Hi George, I had bought these birds with pedigrees from a guy name Bill Mohr of Wisconsin. I had these birds for over 10 years and they top all the other white birds I had previously owned. Not bragging just true facts from performances. Not to say these are the best whites, but my personal opinion are the ones I kept. I had other whites as well that I got rid. Again my personal opinion from owning these birds. I started my foundation stock with these birds. White Sire SPL. 87-Au-MCL.08862 Flew 100-385 as YB then stocked. White Dam 87-AU-SCF-879 with others as well... I had purchased four pairs at $60.00 each. back then. Now I have over 200 whites. I sell alot of them cheap to reduce my stock. I sell in Spring and Summer only.


----------



## doveman (Nov 9, 2007)

*Delbars*

Also wanted to add that the Delbar white racers are very good as well. I known fellow racers who did very well at one time in races with these birds. Many pure whites are not desired to for races. No I don't own any. Just thought to add.


----------



## re lee (Jan 4, 2003)

Alot of people just race birds. They prefure blue. BUT any color White as one will race. Race people go with the winners. Get some decent whites train them get them flying good and placing on the race charts, and people will want them.. Sure whites in a crowd of other colors stand out. bUt the hawk has to catch them which is harder if they are flying. And you can out cross any color and bring better quality and reset the color as you do. .


----------



## WFLlofts (Jan 2, 2007)

Talk to anderson again his son has some of the best whites around his son isnt as helpful as mike is but will still work with you.


----------



## WhiteWingsCa (Mar 1, 2002)

george simon said:


> Hi ACEINTHEHOLE, Yes there are good white racers the bandits that Lovebirds pointed out are very good also ROGER MORTVEDT'S WHITES are a good family in fact I would get some Bandits and same Mortvedt's and cross them for hybred vigor.Roger has been racing his whites for 30 or more years.You can reach Roger at 1-909-887-4468,one other thing I would point out DO NOT BUY WHITES FROM SOMEONE THAT IS IN THE WHITE RELEASE BUISNESS while these are homing pigeons they in fact are NOT RACERS. Go to Mortvedt or Hapyco they have whites that race. .GEORGE




I beg to differ .... WE have a 'white release business', and we race .. and yes, we race our whites, as well as the grizzles, splashes, etc. that we have in our lofts. We do releases from up to 85 miles, so we have to have well bred, strong birds for it. We do that by obtaining good stock birds, and breeding down from them to get whites.

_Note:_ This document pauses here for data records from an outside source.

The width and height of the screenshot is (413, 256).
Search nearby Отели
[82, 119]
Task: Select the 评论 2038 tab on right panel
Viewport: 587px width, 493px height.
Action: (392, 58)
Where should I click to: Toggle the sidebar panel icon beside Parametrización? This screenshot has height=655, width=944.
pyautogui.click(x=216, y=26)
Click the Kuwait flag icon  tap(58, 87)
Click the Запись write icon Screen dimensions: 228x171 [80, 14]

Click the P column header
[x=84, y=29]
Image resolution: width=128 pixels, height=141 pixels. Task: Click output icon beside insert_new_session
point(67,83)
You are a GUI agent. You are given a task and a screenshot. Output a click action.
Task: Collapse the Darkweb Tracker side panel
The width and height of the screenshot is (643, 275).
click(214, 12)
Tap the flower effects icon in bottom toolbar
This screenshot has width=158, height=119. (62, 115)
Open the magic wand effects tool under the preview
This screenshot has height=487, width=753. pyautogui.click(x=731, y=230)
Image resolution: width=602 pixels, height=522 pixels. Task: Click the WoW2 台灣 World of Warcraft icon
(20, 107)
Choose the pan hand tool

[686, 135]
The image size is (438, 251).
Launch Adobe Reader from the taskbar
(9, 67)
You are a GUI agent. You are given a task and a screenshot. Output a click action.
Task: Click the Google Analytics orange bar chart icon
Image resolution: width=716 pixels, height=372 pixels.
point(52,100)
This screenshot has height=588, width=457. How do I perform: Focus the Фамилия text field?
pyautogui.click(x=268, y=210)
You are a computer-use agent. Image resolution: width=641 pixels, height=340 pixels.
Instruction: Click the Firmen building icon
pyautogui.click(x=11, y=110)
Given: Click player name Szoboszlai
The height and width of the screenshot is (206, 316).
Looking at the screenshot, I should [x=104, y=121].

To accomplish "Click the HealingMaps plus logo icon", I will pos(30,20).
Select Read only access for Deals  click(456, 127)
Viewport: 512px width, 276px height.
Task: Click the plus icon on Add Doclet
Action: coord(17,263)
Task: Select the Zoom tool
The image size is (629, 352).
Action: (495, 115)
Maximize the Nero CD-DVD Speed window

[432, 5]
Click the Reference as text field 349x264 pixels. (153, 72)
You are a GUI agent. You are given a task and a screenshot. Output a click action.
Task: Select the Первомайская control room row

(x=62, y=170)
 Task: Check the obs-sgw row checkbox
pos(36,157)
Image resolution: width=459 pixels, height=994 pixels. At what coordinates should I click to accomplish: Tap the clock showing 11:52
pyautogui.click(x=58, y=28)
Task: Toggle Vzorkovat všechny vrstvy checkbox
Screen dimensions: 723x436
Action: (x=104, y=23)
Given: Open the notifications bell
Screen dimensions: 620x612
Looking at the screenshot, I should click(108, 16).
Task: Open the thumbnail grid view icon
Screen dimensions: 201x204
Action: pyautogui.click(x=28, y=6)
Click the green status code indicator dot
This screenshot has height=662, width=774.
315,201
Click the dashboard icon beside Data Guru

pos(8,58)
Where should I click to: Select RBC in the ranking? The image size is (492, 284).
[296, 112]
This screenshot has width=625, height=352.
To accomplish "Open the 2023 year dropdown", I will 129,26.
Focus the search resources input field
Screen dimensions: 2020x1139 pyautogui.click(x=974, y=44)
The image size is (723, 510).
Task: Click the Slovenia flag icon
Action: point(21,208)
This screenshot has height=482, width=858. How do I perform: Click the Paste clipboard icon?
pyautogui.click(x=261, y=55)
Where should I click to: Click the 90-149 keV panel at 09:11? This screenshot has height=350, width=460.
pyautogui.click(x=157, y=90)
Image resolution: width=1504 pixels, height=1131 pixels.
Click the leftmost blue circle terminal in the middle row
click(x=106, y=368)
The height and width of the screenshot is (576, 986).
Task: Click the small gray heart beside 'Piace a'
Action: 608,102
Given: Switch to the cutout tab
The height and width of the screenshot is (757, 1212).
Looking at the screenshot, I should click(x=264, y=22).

Our stock birds include birds from Mortvedt, Hapyco and OakHaven (Peeman).

No, not all whites are racers ... but I know plenty of "release business" folks that race their whites, and do well at it.


----------



## SmithFamilyLoft (Nov 22, 2004)

ace in the hole said:


> ...... Are there any pure white racing pigeons that can fly with the best of them? If so were can we get them.
> 
> Mark


Hello Mark,

I follow a number of auctions in Europe, and I also note the various National Ace Champions which are listed in various forums. I can't say that I ever remember seeing any pure white racer which has won any major National race, in any country anywhere. If someone has ever seen one, and can post it here, that would be the first one I ever would have seen. 

So if there is some pure white racers, which are able to compete with the best of the Ace's...then they must be the best kept secret in the world, since they certainly are not on top of the world's greatest race sheets that I have ever seen, but perhaps someone will come along which can educate me.


----------



## DEEJAY7950 (Dec 13, 2006)

http://www.cbspigeon.com/images/Product/medium/2045.jpg

this site seems to have some excellent white's from winners

http://www.cbspigeon.com/c-17-Whites.aspx


----------



## DEEJAY7950 (Dec 13, 2006)

I don't think the sire will ever be sold but kept for stock, i think 2nd of 12,000 plus birds says alot about the bird and the possibility of the stock! also 5th fastest of some 73,000 birds WOW!
Just because this bird didn't make a cover for a magazine it still shows impressive results, we focus too much on "first place" when in fact first place can be a matter of only seconds!


----------



## DEEJAY7950 (Dec 13, 2006)

Listen to this person's views on the color of pigeons! especially the white birds! 

personally i don't think color matters at all! 
http://www.expertvillage.com/videos/homing-pigeons-color-variations.htm


----------



## Guest (Dec 3, 2007)

I have whites in strains of trenton ,morvet and stikelbauk(spelling ?) and well to me they dont need to win races cuz here is where they pass the tests for me...I have 3 different types of hawks hitting them almost daily and so far this year I have only had one taken down while out flying and he lived to tell the tale ... to me that speaks volumes as how tuff they are and for what they can achieve ifput to the test


----------



## doveman (Nov 9, 2007)

*Hawks*

Hawks are good ambushers with speed. They cannot manouver like pigeons. 

www.pigeonpeddler.com


----------



## DEEJAY7950 (Dec 13, 2006)

Bump----YES there are good white racer's out there!


----------